Afrique : Entre terreur de Wagner et stratégie de prédation silencieuse de la Chine
lors que la Chine convoite avec avidité les richesses du continent africain, l’Association du Peuple Chinois pour l’Amitié avec l’Etranger (APCAE), sous couvert d’entretenir des relations amicales avec les pays africains, dissimule ses véritables intentions d’infiltrer les institutions de ces derniers.
Depuis plusieurs décennies, la Chine multiplie ses initiatives en Afrique, affichant une ambition claire : devenir un acteur incontournable sur notre continent. Cette stratégie repose sur trois piliers : la « coopération » économique, la diplomatie culturelle et l’influence politique. L’Afrique, terre généreuse débordante d’opportunités, est un atout stratégique pour Pékin. Il s’agit de sécuriser ses approvisionnements en matières premières, d’alimenter sa croissance économique et de réduire sa dépendance vis-à-vis des marchés occidentaux. Et plus encore dans un contexte de tensions croissantes avec les États-Unis.
Mais à quel prix ? Tandis que les dirigeants africains célèbrent les projets financés par la Chine, cette dernière avait pris l’habitude d’adopter une approche plutôt subtile pour s’intégrer profondément et de manière définitive dans les structures décisionnelles africaines. Au cœur de la manœuvre, l’Association du Peuple Chinois pour l’Amitié avec l’Etranger joue depuis longtemps un rôle clé. Derrière une façade prônant la « diplomatie de l’Amitié », cette organisation œuvre à asseoir les intérêts stratégiques de Pékin sur notre continent.
Pour la Chine, il ne s’agit en fait pas seulement d’établir une « coopération » économique, mais surtout de modeler les perceptions pour influencer les décisions des leaders africains en sa faveur. En apparence bienveillante, cette « amitié » pourrait bien devenir un levier pour restreindre l’indépendance de nos pays et enrichir la Chine.
Une amitié douteuse
Créée en 1954, l’APCAE se présente comme un acteur dédié à la promotion de l’amitié entre les peuples et de la coopération internationale. Officiellement, son rôle est d’établir des échanges culturels, économiques et politiques entre la Chine et d’autres nations. En apparence indépendante, elle est néanmoins profondément ancrée dans la stratégie du Front Uni, une branche du Parti Communiste Chinois (PCC) spécialisée dans l’influence et la propagande à l’étranger. Pour preuve, la représentante du Front Uni de la province du Henan, Zhu Zhenling, a prononcé le second discours de la cérémonie d’ouverture pour la semaine de formation des cadres de l’APCAE début novembre. Par ailleurs, de multiples instituts de recherche, chercheurs indépendants et gouvernements (la Jamestown Foundation, Influence Watch, Sinopsis.cz, le chercheur australien Clive Hamilton, le US National Intelligence, etc.) ont déjà alerté les « amis » de l’APCAE sur les risques d’ingérence que représentent les membres de cette association.
En effet, alors que les yeux de la communauté internationale restent tournés vers Moscou, c’est Pékin qui est désormais à la manœuvre. Et en profite pour mener une vaste démarche de prédation. En plaçant un à un, à la manière d’un joueur de GO, ses pions d’apparence anodine quand ils sont examinés de manière individuelle, mais d’une redoutable efficacité lorsqu’ils sont considérés avec un peu de recul dans leur globalité.

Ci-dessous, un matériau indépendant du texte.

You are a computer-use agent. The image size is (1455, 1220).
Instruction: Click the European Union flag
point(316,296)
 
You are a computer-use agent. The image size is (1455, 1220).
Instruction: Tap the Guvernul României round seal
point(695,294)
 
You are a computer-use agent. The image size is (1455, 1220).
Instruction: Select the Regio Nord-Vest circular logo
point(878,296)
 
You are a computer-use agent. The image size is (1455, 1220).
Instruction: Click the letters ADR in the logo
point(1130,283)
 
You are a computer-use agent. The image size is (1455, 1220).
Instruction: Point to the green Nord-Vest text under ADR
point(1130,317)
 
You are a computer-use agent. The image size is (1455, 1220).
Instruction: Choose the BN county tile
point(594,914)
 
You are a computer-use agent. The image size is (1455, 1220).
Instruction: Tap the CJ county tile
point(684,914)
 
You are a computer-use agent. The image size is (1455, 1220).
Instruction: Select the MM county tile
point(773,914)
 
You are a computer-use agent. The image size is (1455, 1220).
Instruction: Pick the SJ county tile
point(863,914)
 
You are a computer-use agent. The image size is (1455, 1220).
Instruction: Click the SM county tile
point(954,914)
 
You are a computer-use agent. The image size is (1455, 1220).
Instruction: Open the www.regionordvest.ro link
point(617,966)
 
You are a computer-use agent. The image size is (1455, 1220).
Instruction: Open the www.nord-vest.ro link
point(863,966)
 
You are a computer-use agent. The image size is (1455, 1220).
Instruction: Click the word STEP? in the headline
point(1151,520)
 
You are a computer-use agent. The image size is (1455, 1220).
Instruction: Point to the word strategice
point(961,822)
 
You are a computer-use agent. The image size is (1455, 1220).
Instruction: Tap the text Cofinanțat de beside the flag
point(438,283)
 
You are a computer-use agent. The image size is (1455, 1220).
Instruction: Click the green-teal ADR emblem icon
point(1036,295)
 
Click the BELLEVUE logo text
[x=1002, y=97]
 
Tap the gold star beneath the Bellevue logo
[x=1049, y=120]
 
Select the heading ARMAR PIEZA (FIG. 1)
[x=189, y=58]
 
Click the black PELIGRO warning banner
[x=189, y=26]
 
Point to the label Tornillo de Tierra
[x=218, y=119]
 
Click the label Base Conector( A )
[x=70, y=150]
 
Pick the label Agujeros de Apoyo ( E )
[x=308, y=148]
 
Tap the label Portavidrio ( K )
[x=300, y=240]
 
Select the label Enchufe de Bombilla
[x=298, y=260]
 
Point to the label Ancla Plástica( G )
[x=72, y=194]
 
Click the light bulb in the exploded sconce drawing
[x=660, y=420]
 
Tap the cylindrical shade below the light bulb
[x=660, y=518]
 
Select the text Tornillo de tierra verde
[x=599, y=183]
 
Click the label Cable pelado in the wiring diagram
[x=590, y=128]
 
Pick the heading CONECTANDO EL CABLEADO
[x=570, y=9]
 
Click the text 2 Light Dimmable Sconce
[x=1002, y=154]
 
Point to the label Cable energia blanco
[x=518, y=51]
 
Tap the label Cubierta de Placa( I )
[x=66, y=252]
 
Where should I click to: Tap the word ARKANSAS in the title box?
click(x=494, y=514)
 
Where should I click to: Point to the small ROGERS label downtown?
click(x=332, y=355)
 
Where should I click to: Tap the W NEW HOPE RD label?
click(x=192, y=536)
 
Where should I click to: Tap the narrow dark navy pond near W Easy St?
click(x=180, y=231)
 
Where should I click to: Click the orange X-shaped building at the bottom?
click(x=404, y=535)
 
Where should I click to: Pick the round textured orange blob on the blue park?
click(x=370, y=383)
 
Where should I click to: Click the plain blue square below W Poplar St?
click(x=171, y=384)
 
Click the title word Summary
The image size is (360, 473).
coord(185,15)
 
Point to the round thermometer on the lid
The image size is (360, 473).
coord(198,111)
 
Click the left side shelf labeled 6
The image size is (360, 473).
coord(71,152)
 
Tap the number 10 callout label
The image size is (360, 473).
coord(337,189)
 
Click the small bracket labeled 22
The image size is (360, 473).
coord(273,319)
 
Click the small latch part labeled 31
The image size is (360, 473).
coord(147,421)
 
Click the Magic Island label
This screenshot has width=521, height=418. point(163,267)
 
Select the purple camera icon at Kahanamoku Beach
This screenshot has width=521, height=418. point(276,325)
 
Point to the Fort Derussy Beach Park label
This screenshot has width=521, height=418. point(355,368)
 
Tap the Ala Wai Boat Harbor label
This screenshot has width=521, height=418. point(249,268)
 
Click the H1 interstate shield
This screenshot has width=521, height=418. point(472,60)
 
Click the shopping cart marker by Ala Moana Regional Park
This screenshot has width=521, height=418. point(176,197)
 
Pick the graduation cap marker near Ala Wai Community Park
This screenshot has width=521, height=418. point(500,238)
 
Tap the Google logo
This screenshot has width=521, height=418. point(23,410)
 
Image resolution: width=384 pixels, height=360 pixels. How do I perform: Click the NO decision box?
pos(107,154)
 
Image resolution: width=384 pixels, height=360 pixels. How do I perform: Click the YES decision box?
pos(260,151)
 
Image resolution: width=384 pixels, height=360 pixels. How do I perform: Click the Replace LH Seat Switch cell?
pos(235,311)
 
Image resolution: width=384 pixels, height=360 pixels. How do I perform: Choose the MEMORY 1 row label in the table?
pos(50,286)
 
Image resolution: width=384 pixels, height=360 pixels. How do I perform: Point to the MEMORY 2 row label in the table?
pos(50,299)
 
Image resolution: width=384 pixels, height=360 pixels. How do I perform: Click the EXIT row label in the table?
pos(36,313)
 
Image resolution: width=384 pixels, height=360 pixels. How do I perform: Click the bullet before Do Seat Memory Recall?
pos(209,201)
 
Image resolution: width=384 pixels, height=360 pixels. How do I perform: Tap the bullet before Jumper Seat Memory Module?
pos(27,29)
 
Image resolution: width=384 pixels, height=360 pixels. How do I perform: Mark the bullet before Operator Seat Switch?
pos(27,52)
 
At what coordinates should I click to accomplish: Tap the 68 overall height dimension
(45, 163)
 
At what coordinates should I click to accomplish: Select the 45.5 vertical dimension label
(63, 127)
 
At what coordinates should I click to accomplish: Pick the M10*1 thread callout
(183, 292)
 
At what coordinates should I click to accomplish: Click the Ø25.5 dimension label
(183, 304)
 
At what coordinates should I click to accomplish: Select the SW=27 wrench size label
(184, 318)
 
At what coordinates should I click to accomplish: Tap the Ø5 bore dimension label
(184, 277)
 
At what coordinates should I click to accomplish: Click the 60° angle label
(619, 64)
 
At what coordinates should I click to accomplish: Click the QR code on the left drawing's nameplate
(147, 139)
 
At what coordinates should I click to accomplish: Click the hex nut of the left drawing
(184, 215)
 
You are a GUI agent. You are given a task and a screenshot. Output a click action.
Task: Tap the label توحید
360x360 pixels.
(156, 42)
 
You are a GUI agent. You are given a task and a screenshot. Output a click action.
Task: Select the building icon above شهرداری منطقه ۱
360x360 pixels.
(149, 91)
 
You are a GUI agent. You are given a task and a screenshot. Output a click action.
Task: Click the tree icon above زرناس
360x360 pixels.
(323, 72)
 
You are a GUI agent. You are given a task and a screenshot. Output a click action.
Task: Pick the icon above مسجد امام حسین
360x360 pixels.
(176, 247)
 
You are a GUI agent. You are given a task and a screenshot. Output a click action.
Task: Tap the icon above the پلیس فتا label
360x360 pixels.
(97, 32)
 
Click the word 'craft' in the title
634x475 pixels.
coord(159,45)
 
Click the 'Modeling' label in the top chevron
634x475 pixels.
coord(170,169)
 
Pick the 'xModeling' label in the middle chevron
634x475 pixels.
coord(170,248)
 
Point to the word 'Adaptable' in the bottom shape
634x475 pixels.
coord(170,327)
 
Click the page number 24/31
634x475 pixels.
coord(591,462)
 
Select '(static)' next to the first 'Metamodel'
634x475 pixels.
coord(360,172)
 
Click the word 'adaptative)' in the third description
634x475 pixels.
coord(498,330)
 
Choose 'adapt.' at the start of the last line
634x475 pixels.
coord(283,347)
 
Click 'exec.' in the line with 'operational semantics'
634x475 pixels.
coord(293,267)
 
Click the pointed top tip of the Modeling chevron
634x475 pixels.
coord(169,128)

L’approche de l’APCAE repose sur des initiatives qui semblent inoffensives, voire bénéfiques en premier abord. En Afrique, elle tisse des liens avec les élites politiques, des leaders de la jeunesse et des responsables locaux, sous couvert de partenariats diplomatiques. Agissant comme un instrument de soft power, elle s’insère dans les cercles décisionnels africains à travers sa division Afrique-Asie dont les agents sont formés par le Front Uni pour identifier les initiatives locales à sponsoriser, les villes à jumeler et les personnalités aptes à porter leurs intérêts.

70 ans de faux semblants
Le 11 octobre 2024, la Chine célébrait en grande pompe les 70 ans de l’APCAE. Lors de cet événement à Pékin, de nombreuses personnalités officielles étaient présentes, comme l’ambassadeur et le président du Sénat du Burundi, ou encore l’ancien président du Nigéria, Olusegun Obasanjo, qui représentait l’ONG InterAction Council. Ce dernier aurait indiqué que l’ONG était « fortement alignée » et « continuerait de travailler main dans la main » avec l’APCAE.
Un positionnement étonnamment très orienté pour un organisme qui rassemble autant d’anciens dirigeants du monde entier (Etats-Unis, Russie, Mexique, Canada, Allemagne etc.). Il était également possible d’apercevoir à cette fête d’anniversaire le « maire du bonheur » du 4e arrondissement de Libreville, Axel Jesson Ayenoue, qui prend très au sérieux son poste de président de l’Association d’amitié Gabon-Chine.


Mais des figures telles qu’Olusegun Obasanjo ou Axel Jesson Ayenoue ne sont pas les seules à incarner cette génération de leaders séduits et influencés par l’approche chinoise. En effet, la Chine s’assure longue vie et prospérité en choisissant aussi ses porte-paroles dans la jeunesse de notre pays, comme Abdoul Razahagou Dene le président du Club des Jeunes pour la Promotion de la Coopération sino-burkinabè (CJPC-BF). Cette association est parrainée par l’Ambassadeur de la République populaire de Chine au Burkina Faso, SEM Lu Shan, et son président entretient des relations amicales avec le président de l’Association du Club des Amis de la Chine au Mali, Aliou Sissoko, et avec le président du Club des Amis de la Chine en Côte d’Ivoire, Rodrigue Ouakiri. D’une pierre trois coups ! Reste-t-il la moindre chance à la souveraineté de nos pays, avec un tel encerclement ?


L’amitié oui, la naïveté non !
Le président Xi Jinping, invité d’honneur des célébrations de cet anniversaire, suit personnellement les avancées de l’association et a insisté sur le « rôle unique [de l’APCAE] dans le développement de l’amitié entre les Chinois et les peuples étrangers ». Pourquoi pas ? Mais pas si cela doit se faire au détriment de l’indépendance de notre gouvernement et notre jeunesse. Rappelons le cas de l’infiltration du Parlement britannique par l’avocate Christine Lee, avec la complicité étroite de l’APCAE. Le renseignement britannique a en effet révélé que l’agent du PCC influençait secrètement la politique britannique en entretenant des relations avec les députés sous couvert de dons… amicaux.